_Task statement_
If a line comes after the one containing "Pieria.tv (55, 172)", leave it out; copy every line before it, and that line too, exactly as written, starting from the first line of the entries.

_Input material_
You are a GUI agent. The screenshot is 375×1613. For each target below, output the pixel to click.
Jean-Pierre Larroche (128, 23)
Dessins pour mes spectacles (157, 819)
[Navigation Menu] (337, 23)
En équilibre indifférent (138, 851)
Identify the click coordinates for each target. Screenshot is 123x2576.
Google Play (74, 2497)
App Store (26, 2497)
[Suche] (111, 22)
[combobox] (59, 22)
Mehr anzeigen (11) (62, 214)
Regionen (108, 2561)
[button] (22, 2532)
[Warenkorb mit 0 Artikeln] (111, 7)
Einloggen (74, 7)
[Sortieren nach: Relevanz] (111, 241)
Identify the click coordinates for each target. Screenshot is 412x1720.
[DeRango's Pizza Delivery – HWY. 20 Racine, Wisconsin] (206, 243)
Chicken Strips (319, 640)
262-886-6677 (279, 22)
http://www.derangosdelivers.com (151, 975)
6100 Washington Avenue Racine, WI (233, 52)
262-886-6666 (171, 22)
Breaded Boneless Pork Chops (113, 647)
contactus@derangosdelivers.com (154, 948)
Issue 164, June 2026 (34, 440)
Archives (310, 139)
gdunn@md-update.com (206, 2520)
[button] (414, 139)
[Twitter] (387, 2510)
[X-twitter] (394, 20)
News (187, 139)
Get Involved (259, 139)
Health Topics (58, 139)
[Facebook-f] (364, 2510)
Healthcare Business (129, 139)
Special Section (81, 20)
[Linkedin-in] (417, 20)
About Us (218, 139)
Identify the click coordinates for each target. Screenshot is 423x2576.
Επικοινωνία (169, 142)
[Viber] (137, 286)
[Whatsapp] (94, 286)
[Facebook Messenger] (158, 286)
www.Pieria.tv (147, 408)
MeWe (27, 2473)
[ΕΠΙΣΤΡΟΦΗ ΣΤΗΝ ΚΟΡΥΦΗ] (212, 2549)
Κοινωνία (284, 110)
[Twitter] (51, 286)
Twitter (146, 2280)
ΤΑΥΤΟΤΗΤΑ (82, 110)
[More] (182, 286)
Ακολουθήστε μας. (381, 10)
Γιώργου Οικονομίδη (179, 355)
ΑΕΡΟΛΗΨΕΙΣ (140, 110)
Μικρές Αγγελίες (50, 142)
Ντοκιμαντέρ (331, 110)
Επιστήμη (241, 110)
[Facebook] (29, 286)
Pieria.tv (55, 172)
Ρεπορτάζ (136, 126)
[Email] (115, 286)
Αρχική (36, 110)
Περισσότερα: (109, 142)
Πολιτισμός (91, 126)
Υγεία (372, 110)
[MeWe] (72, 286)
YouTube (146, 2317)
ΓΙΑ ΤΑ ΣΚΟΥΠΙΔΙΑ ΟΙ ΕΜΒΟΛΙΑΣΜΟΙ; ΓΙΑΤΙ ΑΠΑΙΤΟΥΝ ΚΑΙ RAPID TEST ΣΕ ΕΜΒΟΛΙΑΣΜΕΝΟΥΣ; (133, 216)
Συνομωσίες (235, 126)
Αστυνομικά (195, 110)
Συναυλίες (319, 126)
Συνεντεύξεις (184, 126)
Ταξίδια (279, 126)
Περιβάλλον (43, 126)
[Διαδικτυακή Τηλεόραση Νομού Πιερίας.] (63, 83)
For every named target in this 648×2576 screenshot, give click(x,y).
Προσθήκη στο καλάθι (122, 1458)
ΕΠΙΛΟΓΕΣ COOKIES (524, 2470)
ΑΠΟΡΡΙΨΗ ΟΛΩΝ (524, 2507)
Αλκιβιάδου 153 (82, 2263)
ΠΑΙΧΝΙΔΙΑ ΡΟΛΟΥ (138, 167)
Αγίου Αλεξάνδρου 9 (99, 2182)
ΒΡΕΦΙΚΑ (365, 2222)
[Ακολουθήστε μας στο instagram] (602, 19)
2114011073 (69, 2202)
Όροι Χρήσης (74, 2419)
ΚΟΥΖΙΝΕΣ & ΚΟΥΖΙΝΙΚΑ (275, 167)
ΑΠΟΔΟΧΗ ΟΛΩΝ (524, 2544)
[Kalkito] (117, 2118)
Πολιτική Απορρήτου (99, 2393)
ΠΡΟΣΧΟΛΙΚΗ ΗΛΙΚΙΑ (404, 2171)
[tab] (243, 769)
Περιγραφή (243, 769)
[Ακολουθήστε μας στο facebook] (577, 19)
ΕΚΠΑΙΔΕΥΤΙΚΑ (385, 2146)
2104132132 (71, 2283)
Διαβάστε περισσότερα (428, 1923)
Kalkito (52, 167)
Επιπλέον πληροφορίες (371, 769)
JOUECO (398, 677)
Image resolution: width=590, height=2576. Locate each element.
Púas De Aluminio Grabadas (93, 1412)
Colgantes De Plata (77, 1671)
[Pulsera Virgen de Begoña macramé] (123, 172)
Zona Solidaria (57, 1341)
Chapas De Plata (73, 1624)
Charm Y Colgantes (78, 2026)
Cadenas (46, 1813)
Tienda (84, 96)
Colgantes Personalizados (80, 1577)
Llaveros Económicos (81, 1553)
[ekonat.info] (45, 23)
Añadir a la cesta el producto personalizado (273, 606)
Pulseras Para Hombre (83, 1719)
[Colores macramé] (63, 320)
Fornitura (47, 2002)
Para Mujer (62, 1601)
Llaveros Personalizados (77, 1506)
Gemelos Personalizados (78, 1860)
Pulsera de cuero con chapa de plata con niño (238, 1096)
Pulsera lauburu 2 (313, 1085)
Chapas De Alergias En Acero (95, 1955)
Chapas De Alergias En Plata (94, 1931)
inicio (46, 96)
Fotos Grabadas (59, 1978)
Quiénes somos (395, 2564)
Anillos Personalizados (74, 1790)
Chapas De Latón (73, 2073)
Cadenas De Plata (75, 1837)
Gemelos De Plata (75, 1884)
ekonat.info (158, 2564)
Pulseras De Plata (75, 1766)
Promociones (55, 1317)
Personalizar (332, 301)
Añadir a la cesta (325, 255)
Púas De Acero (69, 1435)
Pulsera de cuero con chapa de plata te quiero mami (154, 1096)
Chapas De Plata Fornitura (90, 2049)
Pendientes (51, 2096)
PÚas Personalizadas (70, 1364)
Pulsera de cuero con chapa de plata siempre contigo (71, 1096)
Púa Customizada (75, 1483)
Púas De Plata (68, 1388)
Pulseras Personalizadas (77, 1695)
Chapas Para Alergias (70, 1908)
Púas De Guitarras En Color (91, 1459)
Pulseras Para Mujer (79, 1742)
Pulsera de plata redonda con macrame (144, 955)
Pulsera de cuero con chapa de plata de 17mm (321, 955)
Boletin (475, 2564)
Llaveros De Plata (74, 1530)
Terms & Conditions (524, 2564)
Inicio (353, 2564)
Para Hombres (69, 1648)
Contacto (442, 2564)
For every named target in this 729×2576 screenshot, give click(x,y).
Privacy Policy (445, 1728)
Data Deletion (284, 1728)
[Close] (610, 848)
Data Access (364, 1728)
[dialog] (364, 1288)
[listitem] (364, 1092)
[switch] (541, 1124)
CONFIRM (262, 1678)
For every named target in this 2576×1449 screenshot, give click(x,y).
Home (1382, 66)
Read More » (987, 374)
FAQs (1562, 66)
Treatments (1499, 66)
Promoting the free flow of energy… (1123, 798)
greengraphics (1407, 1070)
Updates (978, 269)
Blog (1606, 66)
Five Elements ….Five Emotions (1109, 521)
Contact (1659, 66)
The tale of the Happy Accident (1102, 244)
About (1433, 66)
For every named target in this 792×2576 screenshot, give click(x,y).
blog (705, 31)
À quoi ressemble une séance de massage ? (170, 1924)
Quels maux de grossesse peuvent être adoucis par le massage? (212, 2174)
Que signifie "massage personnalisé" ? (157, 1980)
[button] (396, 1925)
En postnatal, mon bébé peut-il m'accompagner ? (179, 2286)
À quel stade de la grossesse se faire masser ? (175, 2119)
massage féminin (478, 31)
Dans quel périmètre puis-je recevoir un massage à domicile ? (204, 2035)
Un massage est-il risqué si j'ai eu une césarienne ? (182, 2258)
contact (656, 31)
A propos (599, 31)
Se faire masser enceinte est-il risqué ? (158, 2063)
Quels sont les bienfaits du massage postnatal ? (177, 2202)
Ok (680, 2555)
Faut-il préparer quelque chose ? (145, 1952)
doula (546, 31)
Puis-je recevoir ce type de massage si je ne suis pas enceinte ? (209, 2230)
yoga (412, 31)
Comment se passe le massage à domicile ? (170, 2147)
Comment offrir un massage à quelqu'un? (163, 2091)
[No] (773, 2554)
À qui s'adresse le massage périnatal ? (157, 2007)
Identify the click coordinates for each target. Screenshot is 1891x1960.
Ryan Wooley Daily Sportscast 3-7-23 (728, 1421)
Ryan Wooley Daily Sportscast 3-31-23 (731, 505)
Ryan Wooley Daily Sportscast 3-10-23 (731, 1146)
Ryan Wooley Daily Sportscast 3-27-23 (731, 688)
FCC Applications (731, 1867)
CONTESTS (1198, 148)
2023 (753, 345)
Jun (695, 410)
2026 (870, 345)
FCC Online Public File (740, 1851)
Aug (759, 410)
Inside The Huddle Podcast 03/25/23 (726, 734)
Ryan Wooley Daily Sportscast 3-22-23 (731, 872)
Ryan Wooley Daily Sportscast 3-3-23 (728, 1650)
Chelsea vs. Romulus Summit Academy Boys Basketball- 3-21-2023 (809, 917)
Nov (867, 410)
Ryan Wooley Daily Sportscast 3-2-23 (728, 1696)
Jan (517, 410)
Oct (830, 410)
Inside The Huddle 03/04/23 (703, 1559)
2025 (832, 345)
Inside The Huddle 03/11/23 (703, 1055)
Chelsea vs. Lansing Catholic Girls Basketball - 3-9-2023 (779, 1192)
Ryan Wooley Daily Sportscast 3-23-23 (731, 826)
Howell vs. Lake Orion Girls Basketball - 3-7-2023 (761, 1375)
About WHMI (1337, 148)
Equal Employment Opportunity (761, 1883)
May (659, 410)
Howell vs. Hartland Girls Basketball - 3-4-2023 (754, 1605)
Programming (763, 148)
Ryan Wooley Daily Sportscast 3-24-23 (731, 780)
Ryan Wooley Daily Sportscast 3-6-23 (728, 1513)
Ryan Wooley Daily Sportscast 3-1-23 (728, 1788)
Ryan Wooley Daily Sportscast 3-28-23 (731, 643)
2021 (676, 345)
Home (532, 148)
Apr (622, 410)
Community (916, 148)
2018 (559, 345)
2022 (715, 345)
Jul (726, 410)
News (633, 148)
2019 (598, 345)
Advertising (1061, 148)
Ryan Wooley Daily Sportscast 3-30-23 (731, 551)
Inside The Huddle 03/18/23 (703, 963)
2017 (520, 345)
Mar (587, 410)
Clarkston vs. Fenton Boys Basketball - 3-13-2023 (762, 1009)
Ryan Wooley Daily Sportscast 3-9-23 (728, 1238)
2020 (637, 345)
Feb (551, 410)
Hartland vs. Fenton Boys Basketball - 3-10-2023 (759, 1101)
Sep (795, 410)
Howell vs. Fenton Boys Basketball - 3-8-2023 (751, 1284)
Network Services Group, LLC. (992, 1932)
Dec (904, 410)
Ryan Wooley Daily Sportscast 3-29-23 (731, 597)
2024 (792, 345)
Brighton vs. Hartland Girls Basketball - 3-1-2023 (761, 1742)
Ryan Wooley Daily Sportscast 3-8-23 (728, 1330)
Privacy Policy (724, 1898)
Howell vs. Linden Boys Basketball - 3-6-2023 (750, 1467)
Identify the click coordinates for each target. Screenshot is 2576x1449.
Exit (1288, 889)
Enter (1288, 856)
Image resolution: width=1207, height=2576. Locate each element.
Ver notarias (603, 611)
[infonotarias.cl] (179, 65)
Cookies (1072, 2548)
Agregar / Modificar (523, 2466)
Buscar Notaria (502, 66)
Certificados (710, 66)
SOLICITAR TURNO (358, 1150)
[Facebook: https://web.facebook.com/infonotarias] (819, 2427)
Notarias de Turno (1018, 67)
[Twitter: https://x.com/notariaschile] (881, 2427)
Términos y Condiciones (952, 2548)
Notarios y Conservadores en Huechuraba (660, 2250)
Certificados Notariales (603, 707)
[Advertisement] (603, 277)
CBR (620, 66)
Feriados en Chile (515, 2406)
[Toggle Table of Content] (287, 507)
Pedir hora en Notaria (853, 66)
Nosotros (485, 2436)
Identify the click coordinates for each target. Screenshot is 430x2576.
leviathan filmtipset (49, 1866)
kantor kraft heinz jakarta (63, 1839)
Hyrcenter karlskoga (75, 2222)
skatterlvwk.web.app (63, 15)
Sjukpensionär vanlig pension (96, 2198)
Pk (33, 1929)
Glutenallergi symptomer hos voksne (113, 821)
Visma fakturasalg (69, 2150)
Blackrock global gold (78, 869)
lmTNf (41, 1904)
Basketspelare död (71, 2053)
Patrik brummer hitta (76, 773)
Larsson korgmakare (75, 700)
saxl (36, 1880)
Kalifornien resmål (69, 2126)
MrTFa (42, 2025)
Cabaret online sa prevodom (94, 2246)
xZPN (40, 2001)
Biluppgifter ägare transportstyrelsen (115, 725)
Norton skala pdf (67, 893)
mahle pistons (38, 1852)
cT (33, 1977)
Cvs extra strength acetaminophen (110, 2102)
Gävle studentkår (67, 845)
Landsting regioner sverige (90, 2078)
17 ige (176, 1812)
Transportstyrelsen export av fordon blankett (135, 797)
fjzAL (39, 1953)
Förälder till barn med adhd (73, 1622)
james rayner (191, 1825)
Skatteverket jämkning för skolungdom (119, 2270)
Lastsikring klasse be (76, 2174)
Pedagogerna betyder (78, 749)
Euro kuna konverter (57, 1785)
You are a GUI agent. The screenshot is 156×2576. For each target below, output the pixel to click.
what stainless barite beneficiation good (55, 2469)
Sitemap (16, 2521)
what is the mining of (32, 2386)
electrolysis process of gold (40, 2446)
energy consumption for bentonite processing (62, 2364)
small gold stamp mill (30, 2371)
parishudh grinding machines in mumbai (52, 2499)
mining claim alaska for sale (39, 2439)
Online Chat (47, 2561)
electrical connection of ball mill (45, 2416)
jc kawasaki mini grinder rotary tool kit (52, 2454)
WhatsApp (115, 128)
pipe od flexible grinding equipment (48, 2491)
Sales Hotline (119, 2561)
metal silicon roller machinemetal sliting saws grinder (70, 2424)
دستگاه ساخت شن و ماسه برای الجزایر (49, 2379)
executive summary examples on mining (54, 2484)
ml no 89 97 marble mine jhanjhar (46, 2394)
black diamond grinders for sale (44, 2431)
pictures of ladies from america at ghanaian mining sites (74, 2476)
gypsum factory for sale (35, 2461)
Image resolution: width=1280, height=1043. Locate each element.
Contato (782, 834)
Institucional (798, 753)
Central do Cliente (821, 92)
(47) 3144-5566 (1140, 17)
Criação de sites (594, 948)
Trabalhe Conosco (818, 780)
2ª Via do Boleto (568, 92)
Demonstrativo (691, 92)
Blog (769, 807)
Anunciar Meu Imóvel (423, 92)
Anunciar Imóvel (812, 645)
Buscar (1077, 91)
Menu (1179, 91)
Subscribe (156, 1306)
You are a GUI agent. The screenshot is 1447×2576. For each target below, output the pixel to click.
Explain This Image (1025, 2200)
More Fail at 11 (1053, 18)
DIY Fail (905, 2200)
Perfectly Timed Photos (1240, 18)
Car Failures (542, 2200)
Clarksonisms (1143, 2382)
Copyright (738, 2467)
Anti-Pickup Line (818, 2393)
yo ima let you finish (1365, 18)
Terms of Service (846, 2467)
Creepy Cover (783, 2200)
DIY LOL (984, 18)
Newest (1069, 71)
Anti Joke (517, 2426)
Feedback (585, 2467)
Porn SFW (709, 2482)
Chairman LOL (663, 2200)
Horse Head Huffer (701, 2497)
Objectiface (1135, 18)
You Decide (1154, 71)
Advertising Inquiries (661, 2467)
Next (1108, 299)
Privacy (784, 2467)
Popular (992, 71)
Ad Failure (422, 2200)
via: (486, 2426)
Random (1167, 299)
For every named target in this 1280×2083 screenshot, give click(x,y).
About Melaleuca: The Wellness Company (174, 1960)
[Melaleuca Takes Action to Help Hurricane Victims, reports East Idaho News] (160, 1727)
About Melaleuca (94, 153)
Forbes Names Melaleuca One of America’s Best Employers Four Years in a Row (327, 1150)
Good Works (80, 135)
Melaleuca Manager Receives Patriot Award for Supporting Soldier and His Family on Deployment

_Solution to this task_
You are a GUI agent. The screenshot is 375×1613. For each target below, output the pixel to click.
Jean-Pierre Larroche (128, 23)
Dessins pour mes spectacles (157, 819)
[Navigation Menu] (337, 23)
En équilibre indifférent (138, 851)
Identify the click coordinates for each target. Screenshot is 123x2576.
Google Play (74, 2497)
App Store (26, 2497)
[Suche] (111, 22)
[combobox] (59, 22)
Mehr anzeigen (11) (62, 214)
Regionen (108, 2561)
[button] (22, 2532)
[Warenkorb mit 0 Artikeln] (111, 7)
Einloggen (74, 7)
[Sortieren nach: Relevanz] (111, 241)
Identify the click coordinates for each target. Screenshot is 412x1720.
[DeRango's Pizza Delivery – HWY. 20 Racine, Wisconsin] (206, 243)
Chicken Strips (319, 640)
262-886-6677 (279, 22)
http://www.derangosdelivers.com (151, 975)
6100 Washington Avenue Racine, WI (233, 52)
262-886-6666 (171, 22)
Breaded Boneless Pork Chops (113, 647)
contactus@derangosdelivers.com (154, 948)
Issue 164, June 2026 (34, 440)
Archives (310, 139)
gdunn@md-update.com (206, 2520)
[button] (414, 139)
[Twitter] (387, 2510)
[X-twitter] (394, 20)
News (187, 139)
Get Involved (259, 139)
Health Topics (58, 139)
[Facebook-f] (364, 2510)
Healthcare Business (129, 139)
Special Section (81, 20)
[Linkedin-in] (417, 20)
About Us (218, 139)
Identify the click coordinates for each target. Screenshot is 423x2576.
Επικοινωνία (169, 142)
[Viber] (137, 286)
[Whatsapp] (94, 286)
[Facebook Messenger] (158, 286)
www.Pieria.tv (147, 408)
MeWe (27, 2473)
[ΕΠΙΣΤΡΟΦΗ ΣΤΗΝ ΚΟΡΥΦΗ] (212, 2549)
Κοινωνία (284, 110)
[Twitter] (51, 286)
Twitter (146, 2280)
ΤΑΥΤΟΤΗΤΑ (82, 110)
[More] (182, 286)
Ακολουθήστε μας. (381, 10)
Γιώργου Οικονομίδη (179, 355)
ΑΕΡΟΛΗΨΕΙΣ (140, 110)
Μικρές Αγγελίες (50, 142)
Ντοκιμαντέρ (331, 110)
Επιστήμη (241, 110)
[Facebook] (29, 286)
Pieria.tv (55, 172)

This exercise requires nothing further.